RisingWave itself is a stream processing system and a database. Therefore, it not only needs to consider how to handle upstream database schema changes but also how its own schema can change. As a downstream system, RisingWave allows users to manually specify the required columns when synchronizing tables from the upstream system. Therefore, it does not automatically sync upstream database schema changes; these changes need to be manually made using the ALTER TABLE syntax.

To better understand how RisingWave handles schema changes, let's assume a RisingWave instance with an upstream PostgreSQL database. RisingWave connects and synchronizes a table from the PostgreSQL database using the Change Data Capture (CDC) method. This table is named table_pg in PostgreSQL and table_rw in RisingWave. We then create a materialized view mv_rw on table_rw.

Adding a Column

To avoid data loss with the newly added column, users need to first add the column to table_rw and optionally set its default value for all historical data. Then, after adding the column to table_pg, new data can be imported.

Existing materialized views in RisingWave, such as mv_rw, and other stream tasks, will not automatically update to reference this newly added column. Users must create new materialized views or stream tasks to reference it. In the future, RisingWave plans to support online query changes for materialized views, giving users the opportunity to avoid rebuilding these stream tasks.

Dropping a Column

Users can drop the column from table_rw and table_pg in any order.

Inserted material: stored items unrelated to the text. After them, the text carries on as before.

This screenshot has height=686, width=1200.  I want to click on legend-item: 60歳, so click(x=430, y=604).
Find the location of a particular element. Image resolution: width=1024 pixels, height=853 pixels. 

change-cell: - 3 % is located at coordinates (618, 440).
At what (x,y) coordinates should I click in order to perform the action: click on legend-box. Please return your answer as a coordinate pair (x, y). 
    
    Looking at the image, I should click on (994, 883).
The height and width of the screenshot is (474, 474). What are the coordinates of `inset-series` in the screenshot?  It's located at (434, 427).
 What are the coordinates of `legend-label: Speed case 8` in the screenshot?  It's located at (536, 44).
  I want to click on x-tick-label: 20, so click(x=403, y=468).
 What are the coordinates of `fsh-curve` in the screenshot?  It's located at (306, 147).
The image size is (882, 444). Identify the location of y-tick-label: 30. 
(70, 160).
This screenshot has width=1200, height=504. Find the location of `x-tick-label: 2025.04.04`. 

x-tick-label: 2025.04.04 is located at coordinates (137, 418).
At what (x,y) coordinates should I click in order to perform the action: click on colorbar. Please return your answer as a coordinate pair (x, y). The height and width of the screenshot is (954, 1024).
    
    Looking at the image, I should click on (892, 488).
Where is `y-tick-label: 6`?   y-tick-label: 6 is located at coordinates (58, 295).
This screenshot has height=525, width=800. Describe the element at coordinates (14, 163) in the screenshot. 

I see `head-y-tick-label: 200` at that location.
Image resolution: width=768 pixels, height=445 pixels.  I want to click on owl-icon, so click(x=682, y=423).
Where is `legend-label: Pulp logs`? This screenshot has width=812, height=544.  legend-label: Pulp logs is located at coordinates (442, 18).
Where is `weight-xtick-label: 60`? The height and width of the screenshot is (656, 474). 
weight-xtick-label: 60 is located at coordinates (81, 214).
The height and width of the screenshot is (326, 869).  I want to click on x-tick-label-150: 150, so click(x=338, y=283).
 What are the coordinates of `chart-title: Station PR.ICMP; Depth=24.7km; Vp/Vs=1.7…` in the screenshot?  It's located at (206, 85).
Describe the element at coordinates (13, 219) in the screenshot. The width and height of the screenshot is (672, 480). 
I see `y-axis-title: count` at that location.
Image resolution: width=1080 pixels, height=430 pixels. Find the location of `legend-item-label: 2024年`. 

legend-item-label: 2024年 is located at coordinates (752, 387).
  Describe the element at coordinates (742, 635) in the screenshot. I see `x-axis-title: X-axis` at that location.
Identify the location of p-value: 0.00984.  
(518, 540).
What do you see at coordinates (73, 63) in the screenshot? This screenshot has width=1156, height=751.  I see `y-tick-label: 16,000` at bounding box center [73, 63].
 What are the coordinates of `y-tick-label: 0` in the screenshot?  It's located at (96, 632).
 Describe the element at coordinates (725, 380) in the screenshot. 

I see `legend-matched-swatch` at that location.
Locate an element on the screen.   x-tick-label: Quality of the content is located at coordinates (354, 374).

If the column is referenced by any materialized view or stream task (e.g., mv_rw), requests to drop the column from table_rw will be denied. Users need to remove all references to the column in stream tasks before they can drop it from table_rw. Another option is to not remove the column from table_rw, in which case, all subsequent records will automatically have that column filled with NULL, without affecting the operation of existing materialized views and stream tasks.